- **EXERCISE DETAILS**:
Only the text of the records belongs in the answer, copied exactly and without pictures.
SUPPLIED MATERIAL Block Start
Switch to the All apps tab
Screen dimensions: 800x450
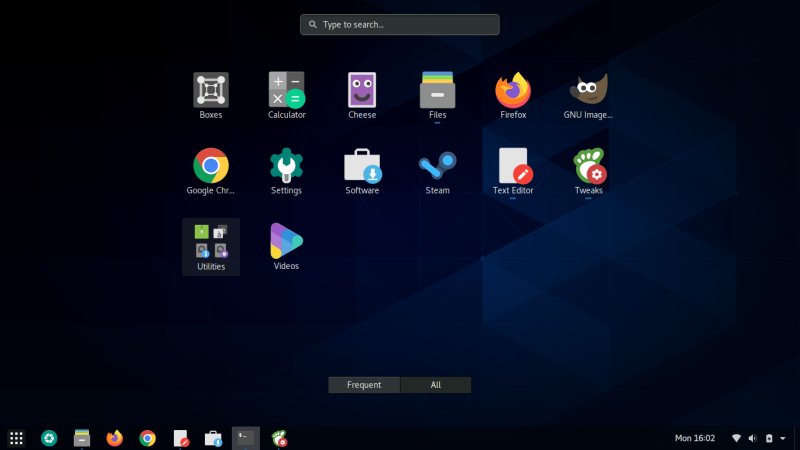[x=435, y=385]
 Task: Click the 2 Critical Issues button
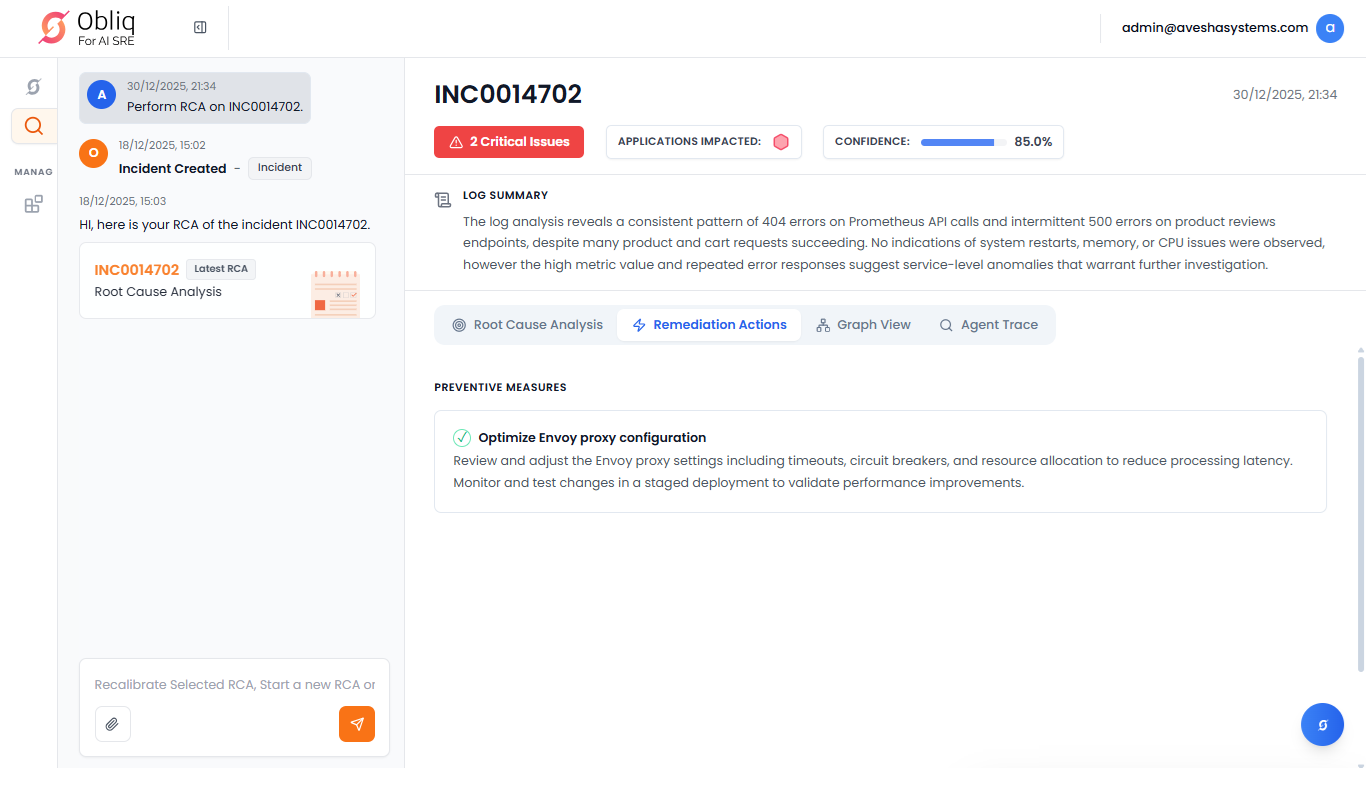(x=509, y=142)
SUPPLIED MATERIAL Block End
- **FINISHED TASK**:
Switch to the All apps tab
Screen dimensions: 800x450
[x=435, y=385]
 Task: Click the 2 Critical Issues button
(x=509, y=142)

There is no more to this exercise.